-- Begin PROVIDED DATA --
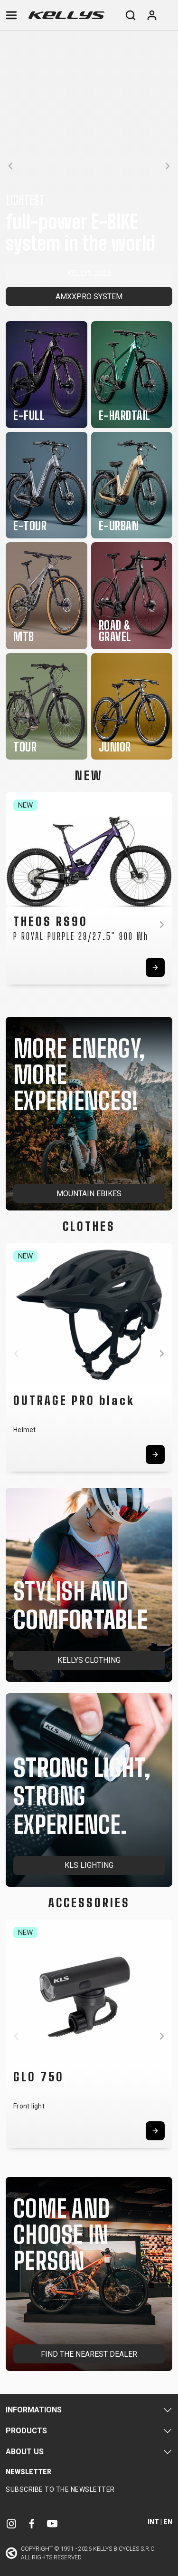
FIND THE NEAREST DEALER (89, 2354)
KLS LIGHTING (89, 1865)
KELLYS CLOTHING (89, 1660)
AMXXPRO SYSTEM (89, 296)
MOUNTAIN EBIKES (89, 1193)
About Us (25, 2451)
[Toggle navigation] (11, 15)
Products (26, 2430)
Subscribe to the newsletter (60, 2489)
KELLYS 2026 (89, 273)
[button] (10, 166)
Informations (34, 2409)
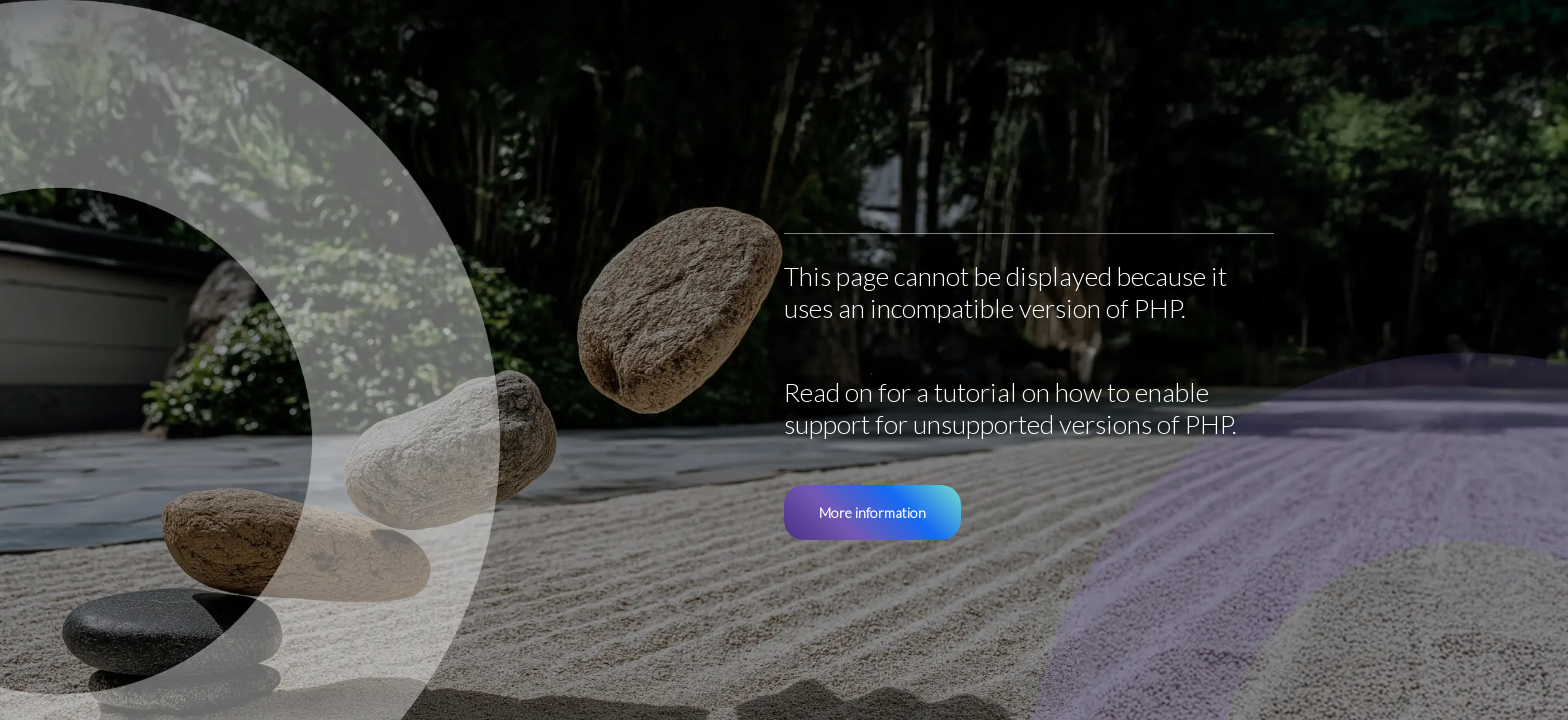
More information (872, 512)
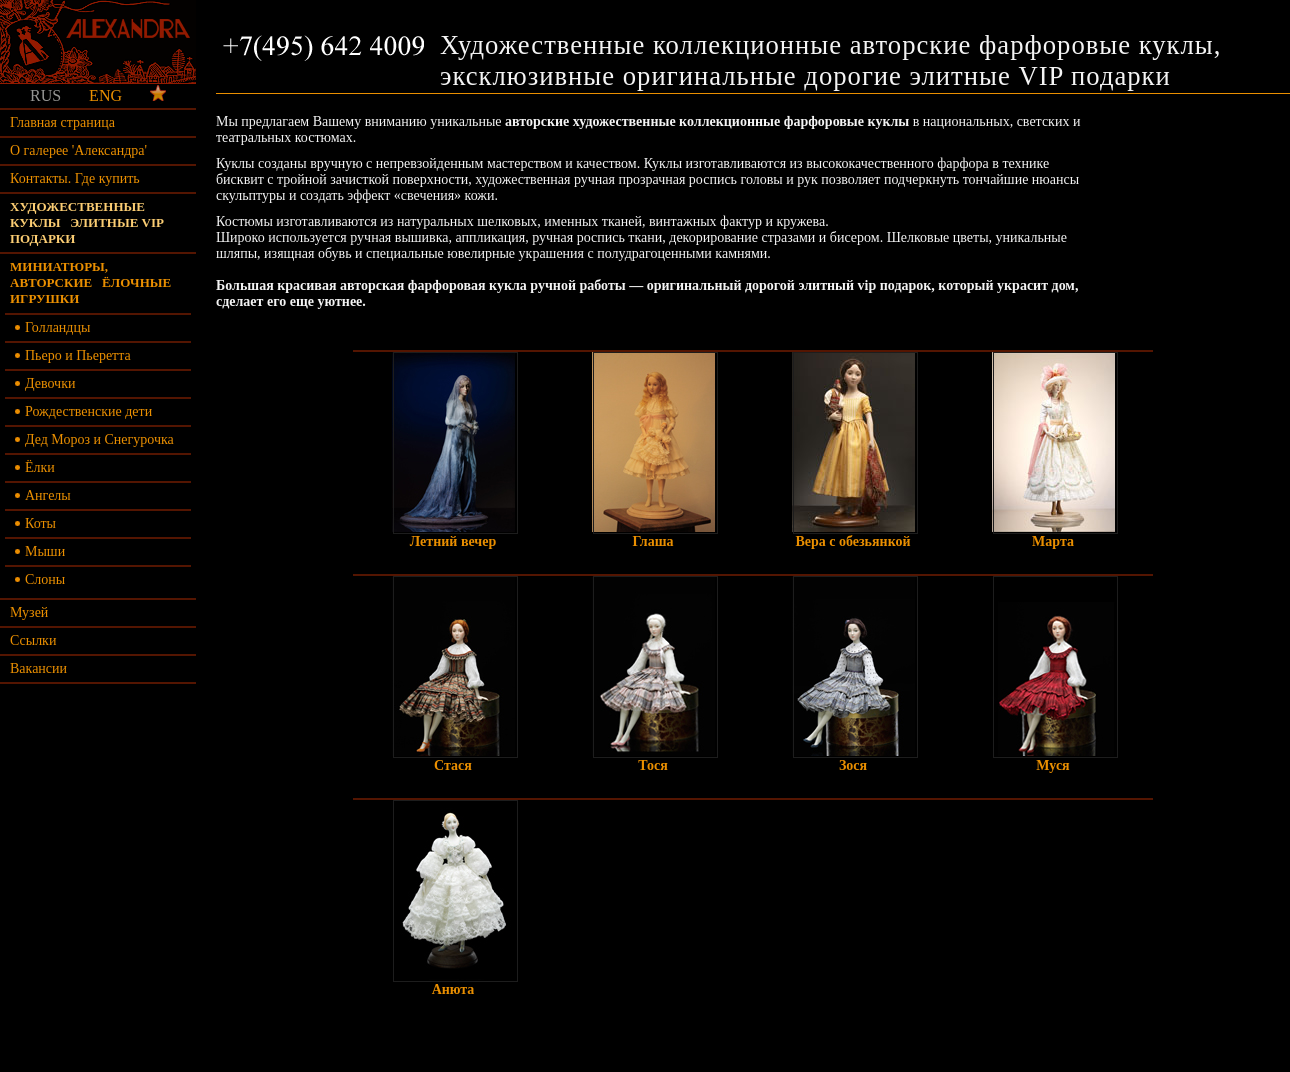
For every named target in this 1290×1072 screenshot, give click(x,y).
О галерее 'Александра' (78, 150)
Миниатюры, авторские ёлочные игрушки (90, 282)
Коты (35, 523)
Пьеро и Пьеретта (73, 355)
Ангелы (43, 495)
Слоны (40, 579)
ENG (105, 95)
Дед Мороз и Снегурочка (94, 439)
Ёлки (35, 467)
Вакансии (38, 668)
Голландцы (52, 327)
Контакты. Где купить (75, 178)
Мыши (40, 551)
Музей (29, 612)
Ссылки (33, 640)
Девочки (45, 383)
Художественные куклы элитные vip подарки (86, 222)
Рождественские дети (83, 411)
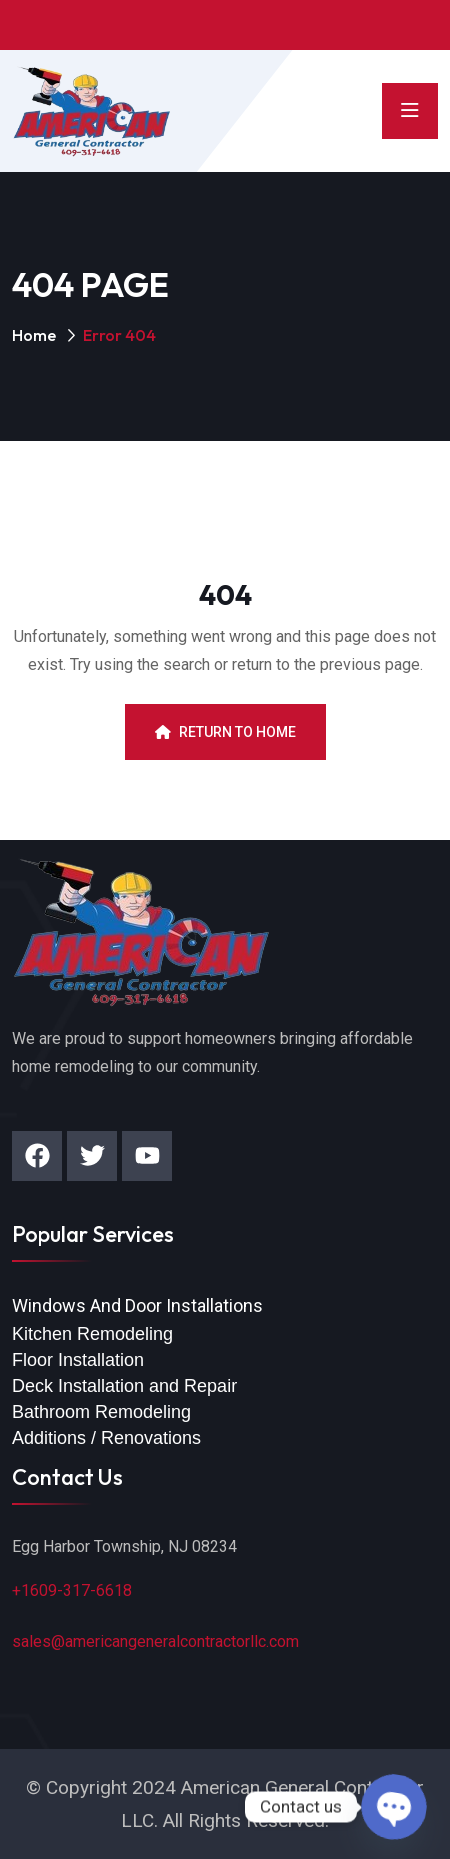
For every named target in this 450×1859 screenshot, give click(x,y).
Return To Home (225, 732)
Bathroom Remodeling (101, 1412)
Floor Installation (78, 1360)
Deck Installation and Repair (124, 1386)
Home (34, 335)
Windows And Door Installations (137, 1305)
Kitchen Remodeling (92, 1334)
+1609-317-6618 (72, 1590)
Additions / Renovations (106, 1438)
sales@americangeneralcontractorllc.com (155, 1641)
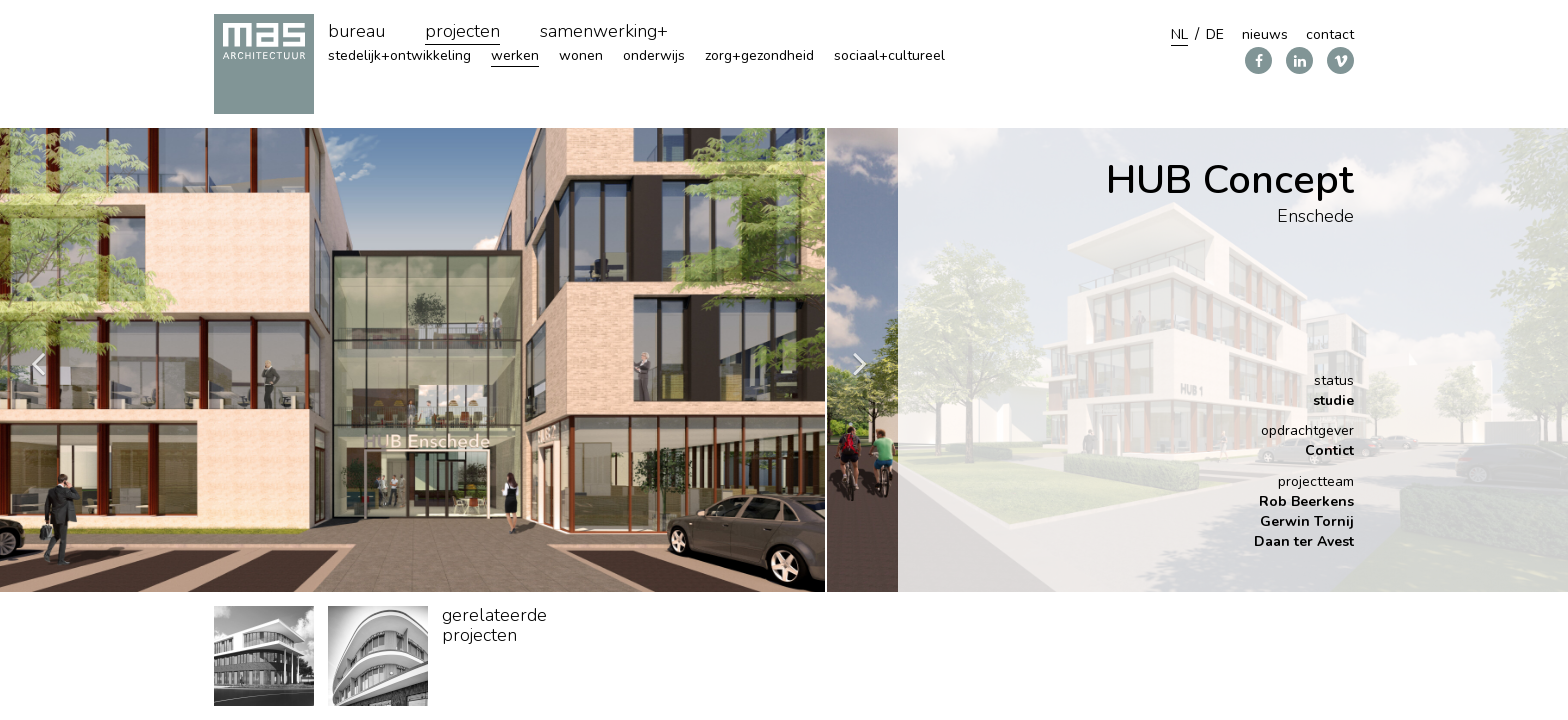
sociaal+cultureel (889, 55)
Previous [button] (38, 360)
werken (515, 55)
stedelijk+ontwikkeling (399, 55)
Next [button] (860, 360)
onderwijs (654, 55)
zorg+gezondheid (759, 55)
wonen (581, 55)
-- End PROVIDED DATA --
(AIM OF THE TASK)
Copy everything in the listing word for word, from the line that contains "Голландцы (52, 327)" down to the end of the listing. Leave out the pictures.

(EXERCISE RESULT)
Голландцы (52, 327)
Контакты. Где купить (75, 178)
Мыши (40, 551)
Музей (29, 612)
Ссылки (33, 640)
Девочки (45, 383)
Художественные куклы элитные vip подарки (86, 222)
Рождественские дети (83, 411)
For every named target in this 450×1859 screenshot, give click(x,y).
Return To Home (225, 732)
Bathroom Remodeling (101, 1412)
Floor Installation (78, 1360)
Deck Installation and Repair (124, 1386)
Home (34, 335)
Windows And Door Installations (137, 1305)
Kitchen Remodeling (92, 1334)
+1609-317-6618 (72, 1590)
Additions / Renovations (106, 1438)
sales@americangeneralcontractorllc.com (155, 1641)
sociaal+cultureel (889, 55)
Previous [button] (38, 360)
werken (515, 55)
stedelijk+ontwikkeling (399, 55)
Next [button] (860, 360)
onderwijs (654, 55)
zorg+gezondheid (759, 55)
wonen (581, 55)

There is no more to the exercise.